Fermentation And Your Food

If you’re earning a culinary certificate online, you’ll learn many different ways to prepare delicious foods, from grilling to cooking sous vide. One method you can experiment with is fermentation, the chemical process in which carbohydrates are converted into organic acids or alcohol by using bacteria or yeast. Fermentation is necessary for making a wide range of foods and beverages, so every chef should master the basics of the process.

Getting started
Fermentation is an important step in making beer, bread, and cured meats like salami and chorizo. For those who are first trying their hand at the process, however, vegetables make a great choice. Cabbage contains enough water to create its own brine and, with a few added ingredients, it can become kimchi.
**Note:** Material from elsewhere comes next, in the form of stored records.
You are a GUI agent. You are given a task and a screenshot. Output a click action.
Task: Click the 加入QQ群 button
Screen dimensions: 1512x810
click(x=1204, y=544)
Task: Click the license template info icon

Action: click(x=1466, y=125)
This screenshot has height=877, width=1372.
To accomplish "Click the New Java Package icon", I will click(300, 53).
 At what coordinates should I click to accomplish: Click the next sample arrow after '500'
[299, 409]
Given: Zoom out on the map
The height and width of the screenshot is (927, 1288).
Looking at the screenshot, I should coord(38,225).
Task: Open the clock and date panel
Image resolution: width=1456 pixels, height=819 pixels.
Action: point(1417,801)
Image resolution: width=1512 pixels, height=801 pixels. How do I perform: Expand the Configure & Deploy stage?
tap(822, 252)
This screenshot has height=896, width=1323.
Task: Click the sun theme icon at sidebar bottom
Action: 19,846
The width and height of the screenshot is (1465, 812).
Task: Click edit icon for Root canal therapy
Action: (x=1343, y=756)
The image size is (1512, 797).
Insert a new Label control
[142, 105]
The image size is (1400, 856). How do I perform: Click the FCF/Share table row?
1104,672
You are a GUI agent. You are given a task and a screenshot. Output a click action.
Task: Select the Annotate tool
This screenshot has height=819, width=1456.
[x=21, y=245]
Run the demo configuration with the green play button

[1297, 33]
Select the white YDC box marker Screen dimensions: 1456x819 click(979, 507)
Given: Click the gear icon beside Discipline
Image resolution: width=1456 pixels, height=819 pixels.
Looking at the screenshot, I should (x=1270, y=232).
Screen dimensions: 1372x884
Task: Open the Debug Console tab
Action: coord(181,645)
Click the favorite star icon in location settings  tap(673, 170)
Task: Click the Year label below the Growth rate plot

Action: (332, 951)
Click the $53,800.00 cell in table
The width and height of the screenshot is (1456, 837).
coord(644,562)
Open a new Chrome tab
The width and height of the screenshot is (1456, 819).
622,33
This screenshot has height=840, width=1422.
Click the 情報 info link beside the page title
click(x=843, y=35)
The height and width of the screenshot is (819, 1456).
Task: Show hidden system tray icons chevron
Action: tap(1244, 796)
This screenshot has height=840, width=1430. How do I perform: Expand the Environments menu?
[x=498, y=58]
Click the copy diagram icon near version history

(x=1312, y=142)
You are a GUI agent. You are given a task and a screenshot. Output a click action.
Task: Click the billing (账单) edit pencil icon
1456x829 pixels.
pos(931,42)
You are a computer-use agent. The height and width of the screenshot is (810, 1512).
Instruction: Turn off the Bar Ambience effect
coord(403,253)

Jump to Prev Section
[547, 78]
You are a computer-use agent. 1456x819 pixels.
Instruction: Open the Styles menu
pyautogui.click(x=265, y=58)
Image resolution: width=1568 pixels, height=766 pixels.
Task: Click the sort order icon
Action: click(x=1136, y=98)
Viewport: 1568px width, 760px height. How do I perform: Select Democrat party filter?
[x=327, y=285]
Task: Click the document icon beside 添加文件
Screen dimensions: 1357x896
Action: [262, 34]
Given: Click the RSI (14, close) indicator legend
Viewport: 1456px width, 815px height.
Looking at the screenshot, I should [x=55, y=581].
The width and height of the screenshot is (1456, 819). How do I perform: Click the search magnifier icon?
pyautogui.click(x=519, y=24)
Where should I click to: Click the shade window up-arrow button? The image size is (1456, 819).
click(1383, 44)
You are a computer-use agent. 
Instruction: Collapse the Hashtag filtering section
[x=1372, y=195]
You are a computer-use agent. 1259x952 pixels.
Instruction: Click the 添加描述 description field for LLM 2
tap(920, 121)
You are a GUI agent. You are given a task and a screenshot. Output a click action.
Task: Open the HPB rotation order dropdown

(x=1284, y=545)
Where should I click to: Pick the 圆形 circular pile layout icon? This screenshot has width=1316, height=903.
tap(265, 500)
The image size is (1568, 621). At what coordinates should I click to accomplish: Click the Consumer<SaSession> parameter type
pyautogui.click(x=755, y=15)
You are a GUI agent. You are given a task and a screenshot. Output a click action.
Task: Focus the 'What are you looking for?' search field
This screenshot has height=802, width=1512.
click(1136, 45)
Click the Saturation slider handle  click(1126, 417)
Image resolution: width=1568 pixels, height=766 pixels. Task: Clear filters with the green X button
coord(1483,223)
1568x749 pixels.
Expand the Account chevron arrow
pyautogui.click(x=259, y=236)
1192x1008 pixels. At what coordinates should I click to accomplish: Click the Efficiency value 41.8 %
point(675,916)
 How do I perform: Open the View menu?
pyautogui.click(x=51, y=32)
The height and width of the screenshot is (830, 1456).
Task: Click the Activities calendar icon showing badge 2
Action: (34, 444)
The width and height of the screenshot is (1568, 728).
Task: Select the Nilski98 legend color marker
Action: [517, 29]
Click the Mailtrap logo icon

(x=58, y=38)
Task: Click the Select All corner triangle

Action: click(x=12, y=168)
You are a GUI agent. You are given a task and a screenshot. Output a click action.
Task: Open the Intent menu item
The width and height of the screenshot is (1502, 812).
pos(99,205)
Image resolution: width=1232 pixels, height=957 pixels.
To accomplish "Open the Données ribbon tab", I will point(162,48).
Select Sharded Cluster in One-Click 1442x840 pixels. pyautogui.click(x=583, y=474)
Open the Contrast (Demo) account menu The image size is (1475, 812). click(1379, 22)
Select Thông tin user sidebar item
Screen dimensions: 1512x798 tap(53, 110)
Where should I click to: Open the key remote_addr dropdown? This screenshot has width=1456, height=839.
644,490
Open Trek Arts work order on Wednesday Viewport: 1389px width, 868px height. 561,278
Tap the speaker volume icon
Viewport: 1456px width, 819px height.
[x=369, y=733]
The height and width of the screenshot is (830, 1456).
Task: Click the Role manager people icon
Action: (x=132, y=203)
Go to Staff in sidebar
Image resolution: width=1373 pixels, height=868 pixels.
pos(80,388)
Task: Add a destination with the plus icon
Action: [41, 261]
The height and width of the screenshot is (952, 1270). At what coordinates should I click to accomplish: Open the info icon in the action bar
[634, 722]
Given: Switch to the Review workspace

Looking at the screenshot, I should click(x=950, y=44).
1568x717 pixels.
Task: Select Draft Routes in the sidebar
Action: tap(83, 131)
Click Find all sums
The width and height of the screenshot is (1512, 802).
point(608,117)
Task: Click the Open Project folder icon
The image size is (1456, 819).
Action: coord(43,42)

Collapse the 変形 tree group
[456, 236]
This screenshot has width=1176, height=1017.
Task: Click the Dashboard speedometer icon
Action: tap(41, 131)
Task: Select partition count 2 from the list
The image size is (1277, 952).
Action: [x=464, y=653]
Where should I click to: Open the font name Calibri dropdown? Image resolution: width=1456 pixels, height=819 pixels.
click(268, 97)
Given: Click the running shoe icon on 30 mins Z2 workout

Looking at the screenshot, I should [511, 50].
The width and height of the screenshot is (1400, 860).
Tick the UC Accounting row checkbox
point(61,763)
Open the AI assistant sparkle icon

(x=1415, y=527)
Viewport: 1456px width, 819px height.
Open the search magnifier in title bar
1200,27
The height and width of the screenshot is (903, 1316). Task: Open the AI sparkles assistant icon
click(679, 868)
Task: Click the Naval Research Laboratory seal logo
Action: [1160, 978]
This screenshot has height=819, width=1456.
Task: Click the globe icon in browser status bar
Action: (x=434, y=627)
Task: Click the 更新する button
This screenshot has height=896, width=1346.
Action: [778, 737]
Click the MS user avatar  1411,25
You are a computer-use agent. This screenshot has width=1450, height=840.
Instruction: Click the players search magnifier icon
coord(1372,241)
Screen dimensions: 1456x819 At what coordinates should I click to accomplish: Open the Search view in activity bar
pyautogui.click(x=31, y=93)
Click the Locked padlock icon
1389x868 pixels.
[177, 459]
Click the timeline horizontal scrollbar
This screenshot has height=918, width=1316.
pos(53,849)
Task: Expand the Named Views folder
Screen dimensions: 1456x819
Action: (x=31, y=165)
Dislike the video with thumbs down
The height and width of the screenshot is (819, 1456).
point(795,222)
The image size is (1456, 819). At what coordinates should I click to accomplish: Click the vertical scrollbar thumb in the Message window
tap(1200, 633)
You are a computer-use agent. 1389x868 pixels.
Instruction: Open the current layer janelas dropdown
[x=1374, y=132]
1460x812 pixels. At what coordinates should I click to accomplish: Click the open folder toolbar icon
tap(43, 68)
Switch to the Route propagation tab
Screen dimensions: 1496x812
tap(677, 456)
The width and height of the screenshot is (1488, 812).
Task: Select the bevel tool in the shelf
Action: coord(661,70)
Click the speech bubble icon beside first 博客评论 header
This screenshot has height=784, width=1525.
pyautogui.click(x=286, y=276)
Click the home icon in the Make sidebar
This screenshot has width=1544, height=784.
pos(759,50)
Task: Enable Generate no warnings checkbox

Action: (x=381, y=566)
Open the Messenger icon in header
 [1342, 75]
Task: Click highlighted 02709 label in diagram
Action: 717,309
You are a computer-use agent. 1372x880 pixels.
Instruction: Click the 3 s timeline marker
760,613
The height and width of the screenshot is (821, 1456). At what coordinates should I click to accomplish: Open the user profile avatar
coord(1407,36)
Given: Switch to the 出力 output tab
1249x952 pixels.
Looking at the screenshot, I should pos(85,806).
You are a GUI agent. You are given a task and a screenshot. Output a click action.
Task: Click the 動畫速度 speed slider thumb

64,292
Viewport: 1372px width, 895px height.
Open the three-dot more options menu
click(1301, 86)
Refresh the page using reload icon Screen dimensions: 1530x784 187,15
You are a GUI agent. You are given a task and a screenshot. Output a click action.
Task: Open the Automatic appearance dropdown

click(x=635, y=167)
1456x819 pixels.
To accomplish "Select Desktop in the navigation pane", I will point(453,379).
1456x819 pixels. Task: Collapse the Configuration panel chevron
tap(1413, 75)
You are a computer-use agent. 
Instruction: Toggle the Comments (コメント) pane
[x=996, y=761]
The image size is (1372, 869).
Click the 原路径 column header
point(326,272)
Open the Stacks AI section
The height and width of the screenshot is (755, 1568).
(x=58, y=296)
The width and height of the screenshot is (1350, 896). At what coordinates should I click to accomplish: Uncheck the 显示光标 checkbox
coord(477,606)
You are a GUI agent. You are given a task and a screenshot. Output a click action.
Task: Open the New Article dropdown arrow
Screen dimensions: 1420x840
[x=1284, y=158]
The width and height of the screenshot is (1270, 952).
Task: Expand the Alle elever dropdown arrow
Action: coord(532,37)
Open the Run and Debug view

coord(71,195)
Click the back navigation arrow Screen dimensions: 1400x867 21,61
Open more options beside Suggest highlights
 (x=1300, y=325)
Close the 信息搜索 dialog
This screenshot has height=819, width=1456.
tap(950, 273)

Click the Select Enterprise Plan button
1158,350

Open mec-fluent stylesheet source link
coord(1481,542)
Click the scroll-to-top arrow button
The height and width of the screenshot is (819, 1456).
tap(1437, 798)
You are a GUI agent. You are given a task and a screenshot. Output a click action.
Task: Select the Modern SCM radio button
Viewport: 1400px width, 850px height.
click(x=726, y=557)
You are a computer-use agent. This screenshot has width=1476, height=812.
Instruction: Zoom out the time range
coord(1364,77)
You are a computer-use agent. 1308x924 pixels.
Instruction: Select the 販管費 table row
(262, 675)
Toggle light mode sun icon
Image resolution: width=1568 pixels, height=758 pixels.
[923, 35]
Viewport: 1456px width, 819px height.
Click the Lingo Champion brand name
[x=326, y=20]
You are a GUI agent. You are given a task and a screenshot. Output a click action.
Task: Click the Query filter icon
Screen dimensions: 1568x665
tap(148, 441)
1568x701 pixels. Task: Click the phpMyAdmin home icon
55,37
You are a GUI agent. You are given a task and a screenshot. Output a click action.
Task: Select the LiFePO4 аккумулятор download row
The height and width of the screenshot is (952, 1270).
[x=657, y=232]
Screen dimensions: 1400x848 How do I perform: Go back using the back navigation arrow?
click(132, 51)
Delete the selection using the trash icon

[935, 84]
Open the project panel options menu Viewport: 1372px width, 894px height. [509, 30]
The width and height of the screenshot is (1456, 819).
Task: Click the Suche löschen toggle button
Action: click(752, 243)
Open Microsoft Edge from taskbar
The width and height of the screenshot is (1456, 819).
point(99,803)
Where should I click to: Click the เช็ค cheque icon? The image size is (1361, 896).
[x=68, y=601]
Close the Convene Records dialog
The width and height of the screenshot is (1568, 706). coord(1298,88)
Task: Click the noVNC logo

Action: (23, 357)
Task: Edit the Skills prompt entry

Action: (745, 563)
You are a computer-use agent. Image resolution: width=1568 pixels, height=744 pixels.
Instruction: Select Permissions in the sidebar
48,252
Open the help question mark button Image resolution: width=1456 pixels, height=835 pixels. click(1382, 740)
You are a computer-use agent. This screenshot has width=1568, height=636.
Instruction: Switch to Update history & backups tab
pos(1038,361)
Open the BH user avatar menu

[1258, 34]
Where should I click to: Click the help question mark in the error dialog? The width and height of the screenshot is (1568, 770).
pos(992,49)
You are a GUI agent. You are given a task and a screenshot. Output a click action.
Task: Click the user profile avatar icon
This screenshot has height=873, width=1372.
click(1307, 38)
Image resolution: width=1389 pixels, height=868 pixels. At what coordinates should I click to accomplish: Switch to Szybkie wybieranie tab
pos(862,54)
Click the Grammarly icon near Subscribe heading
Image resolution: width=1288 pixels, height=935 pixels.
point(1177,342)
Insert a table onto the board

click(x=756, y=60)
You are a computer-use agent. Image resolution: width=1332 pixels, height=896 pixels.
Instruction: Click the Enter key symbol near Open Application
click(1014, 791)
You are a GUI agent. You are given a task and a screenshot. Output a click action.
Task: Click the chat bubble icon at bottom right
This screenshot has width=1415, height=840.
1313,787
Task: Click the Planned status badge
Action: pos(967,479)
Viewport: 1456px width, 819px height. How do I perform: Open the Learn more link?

The Kitchn provided directions for homemade kimichi, starting with cutting the cabbage into strips and massaging them with salt. Add water and let the cabbage sit in the salt solution, covered, for an hour or two before rinsing and draining. Next, create a paste from ginger, garlic, red pepper and seafood flakes.

Combine the paste with the cabbage, plus scallions and radish, and mix thoroughly with gloved hands. Then, place the kimchi in a jar with at least an inch of space at the top. Let the vegetables ferment for up to five days, checking the flavor each day. When it reaches the right level of ripeness, move the kimchi to the refrigerator. The flavor will be at its peak after another week or so.

Kimchi is a delicious way to start fermenting foods.Kimchi is a delicious way to start fermenting foods.

Fermentation celebration
If you’re attending culinary school in Texas, then you have plenty of opportunities to explore the possibilities of fermentation. Farm-to-table restaurant Emmer and Rye maintains a fermentation pantry packed with fascinating and tasty items like shiso cucumber vinegar, pickled okra seeds and green tomatoes in brine. The results are incorporated into dishes such as a Norwegian mackerel – served with fermented tomato, garlic, basil and cucumber – or dim sum with fermented spaghetti squash, brown butter, shallots and mint.

In the Midwest, early October brings a time for trying and appreciating a wide range of fermented foods and drinks at Fermentation Fest in Reedsburg, Wisconsin. Attendees can sign up for classes in making gluten-free yeast breads, cheese curds and kombucha, among other fermented favorites. There are also opportunities to enjoy art and performances.

Students attending culinary academy will open up many possibilities for their dishes by trying fermentation. Creating great fermented foods takes a little patience, but it pays off with plenty of flavor.